Published online by Cambridge University Press: 04 August 2010
THE PUZZLE
For the past century, English and American labor unions have adopted quite different strategies for advocating workers' interests and as a consequence have played very different roles in their respective political economies. In England the principal national labor organization, the Trades Union Congress (TUC), generally has looked to party and electoral politics as the cornerstone of its strategy; by forging strong ties with the Labour Party in the first two decades of the twentieth century, English unions have infused political debate with work-related issues and have advanced an extensive program of social reform. In contrast the American Federation of Labor (AFL) pursued a different strategy known as business unionism or voluntarism, in which workers' concerns were secured primarily through collective bargaining and industrial action on the shop floor.

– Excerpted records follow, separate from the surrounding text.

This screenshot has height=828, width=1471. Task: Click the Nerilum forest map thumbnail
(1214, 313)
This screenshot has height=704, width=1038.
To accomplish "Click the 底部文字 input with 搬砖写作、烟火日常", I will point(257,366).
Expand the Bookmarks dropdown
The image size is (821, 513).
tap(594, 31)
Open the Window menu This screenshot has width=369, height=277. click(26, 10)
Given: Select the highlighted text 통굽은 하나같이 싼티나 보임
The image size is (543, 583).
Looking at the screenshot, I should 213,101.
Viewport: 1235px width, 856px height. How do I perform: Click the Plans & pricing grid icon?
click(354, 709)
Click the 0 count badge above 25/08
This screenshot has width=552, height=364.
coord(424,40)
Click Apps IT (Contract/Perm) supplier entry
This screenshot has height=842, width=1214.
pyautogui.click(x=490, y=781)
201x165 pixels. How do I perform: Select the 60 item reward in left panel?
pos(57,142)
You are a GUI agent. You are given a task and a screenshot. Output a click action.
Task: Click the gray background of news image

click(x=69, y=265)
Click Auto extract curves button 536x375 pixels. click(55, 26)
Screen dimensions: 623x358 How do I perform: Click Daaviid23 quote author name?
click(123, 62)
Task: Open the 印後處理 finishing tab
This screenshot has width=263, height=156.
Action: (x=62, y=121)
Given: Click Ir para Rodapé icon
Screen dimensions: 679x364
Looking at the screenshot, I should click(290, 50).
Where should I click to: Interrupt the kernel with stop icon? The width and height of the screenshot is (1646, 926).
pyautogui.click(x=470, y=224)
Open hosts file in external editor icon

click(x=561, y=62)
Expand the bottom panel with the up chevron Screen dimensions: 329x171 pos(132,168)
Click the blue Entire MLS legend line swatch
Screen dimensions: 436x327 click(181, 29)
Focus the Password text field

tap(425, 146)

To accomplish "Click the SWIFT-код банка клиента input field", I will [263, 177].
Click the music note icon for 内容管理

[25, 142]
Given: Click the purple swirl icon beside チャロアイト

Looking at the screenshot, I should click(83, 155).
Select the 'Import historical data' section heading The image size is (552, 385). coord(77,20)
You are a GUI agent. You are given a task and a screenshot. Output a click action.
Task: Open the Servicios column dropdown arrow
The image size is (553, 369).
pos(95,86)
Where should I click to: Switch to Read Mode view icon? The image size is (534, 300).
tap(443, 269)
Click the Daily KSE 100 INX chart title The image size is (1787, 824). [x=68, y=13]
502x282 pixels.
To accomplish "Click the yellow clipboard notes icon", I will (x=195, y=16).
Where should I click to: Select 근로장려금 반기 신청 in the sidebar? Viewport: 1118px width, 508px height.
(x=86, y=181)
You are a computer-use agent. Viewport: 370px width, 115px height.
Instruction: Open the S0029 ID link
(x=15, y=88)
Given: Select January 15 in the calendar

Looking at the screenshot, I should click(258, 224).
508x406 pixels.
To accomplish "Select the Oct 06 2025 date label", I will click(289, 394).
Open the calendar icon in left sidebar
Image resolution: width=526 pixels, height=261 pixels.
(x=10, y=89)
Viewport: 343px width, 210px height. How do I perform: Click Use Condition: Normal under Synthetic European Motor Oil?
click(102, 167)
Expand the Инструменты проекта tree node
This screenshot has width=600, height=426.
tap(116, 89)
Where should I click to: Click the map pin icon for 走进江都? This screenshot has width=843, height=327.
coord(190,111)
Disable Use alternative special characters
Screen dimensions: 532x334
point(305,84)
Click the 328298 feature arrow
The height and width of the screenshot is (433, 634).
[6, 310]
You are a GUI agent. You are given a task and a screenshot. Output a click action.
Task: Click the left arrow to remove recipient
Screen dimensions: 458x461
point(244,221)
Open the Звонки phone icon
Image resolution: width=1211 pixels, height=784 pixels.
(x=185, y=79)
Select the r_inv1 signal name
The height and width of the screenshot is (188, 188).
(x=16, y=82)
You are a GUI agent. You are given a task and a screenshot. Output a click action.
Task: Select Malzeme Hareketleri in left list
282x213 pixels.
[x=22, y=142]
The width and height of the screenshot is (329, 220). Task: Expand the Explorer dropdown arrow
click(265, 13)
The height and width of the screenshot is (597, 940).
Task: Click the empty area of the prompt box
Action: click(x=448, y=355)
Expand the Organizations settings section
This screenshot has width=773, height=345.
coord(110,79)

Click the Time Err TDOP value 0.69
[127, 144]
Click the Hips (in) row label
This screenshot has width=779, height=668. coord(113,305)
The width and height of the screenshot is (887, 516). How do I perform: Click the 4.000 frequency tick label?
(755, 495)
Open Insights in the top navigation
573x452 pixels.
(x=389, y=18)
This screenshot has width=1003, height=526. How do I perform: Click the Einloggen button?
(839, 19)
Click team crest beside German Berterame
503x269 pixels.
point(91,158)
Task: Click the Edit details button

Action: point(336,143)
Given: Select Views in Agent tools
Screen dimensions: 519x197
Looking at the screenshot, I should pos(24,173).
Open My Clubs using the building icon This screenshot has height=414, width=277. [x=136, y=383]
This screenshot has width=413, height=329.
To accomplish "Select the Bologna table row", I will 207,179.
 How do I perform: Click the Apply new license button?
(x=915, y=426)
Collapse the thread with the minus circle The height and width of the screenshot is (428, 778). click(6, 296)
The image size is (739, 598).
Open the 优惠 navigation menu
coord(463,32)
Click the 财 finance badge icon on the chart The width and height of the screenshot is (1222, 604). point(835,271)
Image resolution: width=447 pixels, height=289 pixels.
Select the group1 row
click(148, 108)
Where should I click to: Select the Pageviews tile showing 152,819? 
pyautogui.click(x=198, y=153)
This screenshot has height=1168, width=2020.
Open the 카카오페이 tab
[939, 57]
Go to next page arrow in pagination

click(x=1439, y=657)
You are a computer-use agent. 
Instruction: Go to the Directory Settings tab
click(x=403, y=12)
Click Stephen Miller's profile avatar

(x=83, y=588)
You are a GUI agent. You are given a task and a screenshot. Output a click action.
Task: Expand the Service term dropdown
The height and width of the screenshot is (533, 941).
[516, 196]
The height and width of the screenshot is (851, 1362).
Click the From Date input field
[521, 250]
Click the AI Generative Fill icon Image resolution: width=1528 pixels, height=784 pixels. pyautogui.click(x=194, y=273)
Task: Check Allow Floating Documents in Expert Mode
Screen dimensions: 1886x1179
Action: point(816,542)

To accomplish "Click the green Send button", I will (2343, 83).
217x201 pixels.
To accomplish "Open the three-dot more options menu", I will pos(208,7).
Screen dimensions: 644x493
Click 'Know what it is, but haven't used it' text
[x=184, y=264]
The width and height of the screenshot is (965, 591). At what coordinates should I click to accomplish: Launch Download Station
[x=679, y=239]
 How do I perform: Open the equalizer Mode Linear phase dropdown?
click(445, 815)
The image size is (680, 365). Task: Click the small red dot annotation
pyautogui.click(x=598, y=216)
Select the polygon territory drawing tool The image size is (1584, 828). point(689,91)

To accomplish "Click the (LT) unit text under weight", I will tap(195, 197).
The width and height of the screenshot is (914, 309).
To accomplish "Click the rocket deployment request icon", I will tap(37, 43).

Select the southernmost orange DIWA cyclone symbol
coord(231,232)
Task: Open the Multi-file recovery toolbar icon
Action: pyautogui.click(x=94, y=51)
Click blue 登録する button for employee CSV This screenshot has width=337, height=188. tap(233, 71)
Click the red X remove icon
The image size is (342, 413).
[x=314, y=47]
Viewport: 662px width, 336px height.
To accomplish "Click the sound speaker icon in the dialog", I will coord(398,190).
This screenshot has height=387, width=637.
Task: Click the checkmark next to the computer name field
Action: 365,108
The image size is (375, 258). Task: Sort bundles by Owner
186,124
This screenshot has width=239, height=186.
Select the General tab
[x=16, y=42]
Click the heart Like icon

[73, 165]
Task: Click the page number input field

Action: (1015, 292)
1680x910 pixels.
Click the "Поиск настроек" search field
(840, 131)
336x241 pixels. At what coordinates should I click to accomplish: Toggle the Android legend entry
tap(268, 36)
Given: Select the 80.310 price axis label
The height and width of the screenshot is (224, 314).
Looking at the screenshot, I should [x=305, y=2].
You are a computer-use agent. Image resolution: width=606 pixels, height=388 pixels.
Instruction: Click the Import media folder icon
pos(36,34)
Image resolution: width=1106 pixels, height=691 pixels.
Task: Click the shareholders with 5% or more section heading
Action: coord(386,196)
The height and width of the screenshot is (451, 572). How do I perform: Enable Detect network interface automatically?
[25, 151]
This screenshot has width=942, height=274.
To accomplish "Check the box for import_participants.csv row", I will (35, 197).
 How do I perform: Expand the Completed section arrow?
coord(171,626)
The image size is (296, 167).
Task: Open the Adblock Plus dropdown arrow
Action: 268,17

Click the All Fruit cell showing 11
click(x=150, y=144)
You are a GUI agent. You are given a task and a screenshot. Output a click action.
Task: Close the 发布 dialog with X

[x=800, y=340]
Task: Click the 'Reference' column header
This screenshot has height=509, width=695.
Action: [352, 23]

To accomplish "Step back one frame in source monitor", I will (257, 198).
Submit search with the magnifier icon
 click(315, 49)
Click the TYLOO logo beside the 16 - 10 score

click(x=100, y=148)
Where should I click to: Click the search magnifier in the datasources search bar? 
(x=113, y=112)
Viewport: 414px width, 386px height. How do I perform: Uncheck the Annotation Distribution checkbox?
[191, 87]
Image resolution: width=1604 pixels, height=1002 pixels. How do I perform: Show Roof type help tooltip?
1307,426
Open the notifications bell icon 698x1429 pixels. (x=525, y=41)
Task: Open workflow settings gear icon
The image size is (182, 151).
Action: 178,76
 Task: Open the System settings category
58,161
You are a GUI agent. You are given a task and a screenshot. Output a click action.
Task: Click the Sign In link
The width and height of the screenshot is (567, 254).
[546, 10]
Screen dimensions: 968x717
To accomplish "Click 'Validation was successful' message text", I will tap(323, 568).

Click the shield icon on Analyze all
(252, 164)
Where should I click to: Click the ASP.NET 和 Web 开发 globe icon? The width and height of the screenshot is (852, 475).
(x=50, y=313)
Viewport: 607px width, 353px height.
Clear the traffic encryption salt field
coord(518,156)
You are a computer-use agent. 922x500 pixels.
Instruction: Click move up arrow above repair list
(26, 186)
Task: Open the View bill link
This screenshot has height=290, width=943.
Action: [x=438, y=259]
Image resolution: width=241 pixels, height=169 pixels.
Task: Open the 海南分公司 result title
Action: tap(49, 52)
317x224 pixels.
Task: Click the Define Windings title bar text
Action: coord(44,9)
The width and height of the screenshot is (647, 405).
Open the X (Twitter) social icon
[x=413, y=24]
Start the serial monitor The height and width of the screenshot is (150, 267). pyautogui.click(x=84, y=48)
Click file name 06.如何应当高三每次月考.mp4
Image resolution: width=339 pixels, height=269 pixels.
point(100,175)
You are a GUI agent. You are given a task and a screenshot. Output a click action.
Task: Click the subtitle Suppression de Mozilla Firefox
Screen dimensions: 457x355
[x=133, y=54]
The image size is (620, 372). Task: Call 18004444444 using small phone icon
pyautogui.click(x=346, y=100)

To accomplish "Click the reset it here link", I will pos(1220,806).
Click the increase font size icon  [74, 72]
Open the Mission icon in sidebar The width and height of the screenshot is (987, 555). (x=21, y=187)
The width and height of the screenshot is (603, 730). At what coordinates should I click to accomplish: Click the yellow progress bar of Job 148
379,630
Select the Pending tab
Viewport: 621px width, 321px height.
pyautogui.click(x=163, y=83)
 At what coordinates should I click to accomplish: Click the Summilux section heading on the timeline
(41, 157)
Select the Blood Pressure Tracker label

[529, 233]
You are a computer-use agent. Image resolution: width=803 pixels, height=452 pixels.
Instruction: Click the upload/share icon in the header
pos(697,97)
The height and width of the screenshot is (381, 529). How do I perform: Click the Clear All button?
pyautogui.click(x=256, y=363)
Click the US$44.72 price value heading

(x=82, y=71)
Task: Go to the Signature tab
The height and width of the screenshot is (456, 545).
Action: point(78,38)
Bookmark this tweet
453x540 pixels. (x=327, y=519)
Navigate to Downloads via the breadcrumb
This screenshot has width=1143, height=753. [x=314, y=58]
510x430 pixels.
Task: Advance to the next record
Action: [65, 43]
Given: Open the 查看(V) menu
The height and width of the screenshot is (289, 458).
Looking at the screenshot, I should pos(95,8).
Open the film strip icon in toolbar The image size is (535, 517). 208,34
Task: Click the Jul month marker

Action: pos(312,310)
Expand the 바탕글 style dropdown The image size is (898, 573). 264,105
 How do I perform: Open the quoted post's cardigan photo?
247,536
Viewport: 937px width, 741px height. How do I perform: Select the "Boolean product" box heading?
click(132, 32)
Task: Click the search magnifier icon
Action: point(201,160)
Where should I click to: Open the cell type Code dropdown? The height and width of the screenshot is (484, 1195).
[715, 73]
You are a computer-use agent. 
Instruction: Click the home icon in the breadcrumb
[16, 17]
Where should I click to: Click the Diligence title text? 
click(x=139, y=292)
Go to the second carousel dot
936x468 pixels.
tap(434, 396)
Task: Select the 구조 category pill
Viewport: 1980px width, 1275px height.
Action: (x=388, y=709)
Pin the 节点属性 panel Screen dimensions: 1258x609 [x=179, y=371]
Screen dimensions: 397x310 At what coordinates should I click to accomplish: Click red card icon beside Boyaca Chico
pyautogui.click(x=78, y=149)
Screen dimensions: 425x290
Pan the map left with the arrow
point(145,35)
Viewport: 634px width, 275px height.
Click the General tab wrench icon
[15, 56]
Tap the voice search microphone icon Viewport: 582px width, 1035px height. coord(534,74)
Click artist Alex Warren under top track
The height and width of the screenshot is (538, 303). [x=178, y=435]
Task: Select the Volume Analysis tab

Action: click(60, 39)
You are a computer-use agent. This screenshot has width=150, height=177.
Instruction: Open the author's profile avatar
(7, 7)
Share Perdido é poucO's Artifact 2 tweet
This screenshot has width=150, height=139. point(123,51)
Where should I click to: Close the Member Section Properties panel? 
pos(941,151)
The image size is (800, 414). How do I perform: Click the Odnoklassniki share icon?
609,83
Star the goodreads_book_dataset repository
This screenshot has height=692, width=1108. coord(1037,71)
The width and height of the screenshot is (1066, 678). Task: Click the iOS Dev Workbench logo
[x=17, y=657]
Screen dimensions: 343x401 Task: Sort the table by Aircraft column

At the high point of voluntarism, in the early decades of the twentieth century, the AFL largely eschewed political reform and adhered instead to a policy of nonpartisanship and political independence, even to the extent of opposing a wide range of government-sponsored social policies such as old age pensions, minimum wage and maximum hours laws, and compulsory health and unemployment insurance.
To be sure, even in the golden era of AFL voluntarism American labor never withdrew from politics entirely. The AFL always maintained some contact with the Democratic Party, and continued to play a limited role in electoral politics.